**Task statement:** Each line of the material, from the first through the one containing "725x1568 pixels.", is to be written out exactly.

┌─ Material shown

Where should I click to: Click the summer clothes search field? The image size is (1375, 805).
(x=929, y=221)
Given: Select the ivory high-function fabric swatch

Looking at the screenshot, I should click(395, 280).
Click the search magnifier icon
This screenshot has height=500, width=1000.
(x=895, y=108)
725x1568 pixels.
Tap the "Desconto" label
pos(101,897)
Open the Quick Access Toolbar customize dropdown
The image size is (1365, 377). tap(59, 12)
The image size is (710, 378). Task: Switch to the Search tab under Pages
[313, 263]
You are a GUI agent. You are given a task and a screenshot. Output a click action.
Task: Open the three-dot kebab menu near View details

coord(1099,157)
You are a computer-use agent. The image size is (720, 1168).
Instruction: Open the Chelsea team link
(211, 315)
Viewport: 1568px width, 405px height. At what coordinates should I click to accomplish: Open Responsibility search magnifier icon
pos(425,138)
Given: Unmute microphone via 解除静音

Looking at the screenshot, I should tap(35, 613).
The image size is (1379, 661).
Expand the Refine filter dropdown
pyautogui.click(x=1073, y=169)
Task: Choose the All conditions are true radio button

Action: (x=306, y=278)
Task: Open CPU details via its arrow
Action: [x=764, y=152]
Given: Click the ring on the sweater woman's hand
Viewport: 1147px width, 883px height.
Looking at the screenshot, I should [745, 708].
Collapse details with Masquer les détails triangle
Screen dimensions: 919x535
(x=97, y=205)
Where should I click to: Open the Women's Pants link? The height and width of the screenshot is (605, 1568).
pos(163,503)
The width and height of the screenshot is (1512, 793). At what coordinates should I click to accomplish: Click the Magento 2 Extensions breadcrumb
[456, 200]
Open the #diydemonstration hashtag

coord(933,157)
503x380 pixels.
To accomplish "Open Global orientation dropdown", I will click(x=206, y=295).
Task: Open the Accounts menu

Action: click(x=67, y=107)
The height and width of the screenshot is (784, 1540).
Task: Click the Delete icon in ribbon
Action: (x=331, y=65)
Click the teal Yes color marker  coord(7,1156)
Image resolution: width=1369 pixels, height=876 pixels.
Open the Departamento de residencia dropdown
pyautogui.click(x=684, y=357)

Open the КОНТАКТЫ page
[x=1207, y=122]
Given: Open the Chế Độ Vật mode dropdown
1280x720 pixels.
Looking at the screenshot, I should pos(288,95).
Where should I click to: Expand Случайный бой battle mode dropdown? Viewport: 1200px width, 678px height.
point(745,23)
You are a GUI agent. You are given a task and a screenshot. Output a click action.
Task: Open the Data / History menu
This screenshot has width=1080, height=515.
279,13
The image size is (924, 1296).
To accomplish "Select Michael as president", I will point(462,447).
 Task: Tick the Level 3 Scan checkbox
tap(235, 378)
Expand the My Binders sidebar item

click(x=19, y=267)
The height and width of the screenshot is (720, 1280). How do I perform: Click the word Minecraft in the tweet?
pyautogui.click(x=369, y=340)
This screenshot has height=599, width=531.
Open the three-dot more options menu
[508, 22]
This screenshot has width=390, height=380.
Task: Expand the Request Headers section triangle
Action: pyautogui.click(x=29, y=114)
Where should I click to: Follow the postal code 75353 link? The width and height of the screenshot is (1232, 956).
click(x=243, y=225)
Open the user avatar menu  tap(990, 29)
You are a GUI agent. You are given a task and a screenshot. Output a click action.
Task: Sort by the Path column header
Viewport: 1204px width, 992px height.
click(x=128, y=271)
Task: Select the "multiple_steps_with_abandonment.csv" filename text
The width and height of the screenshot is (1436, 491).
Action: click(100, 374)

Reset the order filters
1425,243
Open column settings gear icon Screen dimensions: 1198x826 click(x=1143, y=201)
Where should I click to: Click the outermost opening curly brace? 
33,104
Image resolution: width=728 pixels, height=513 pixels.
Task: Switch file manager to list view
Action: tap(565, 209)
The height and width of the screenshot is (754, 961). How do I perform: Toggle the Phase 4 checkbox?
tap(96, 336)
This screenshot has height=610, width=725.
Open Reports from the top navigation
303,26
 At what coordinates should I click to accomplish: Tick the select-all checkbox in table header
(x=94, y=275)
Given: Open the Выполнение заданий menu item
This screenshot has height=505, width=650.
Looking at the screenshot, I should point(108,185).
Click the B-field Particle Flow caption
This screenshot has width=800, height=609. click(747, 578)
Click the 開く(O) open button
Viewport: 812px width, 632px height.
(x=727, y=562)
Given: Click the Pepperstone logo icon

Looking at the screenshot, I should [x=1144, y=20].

└─

**Solution to this task:**
Where should I click to: Click the summer clothes search field? The image size is (1375, 805).
(x=929, y=221)
Given: Select the ivory high-function fabric swatch

Looking at the screenshot, I should click(395, 280).
Click the search magnifier icon
This screenshot has height=500, width=1000.
(x=895, y=108)
725x1568 pixels.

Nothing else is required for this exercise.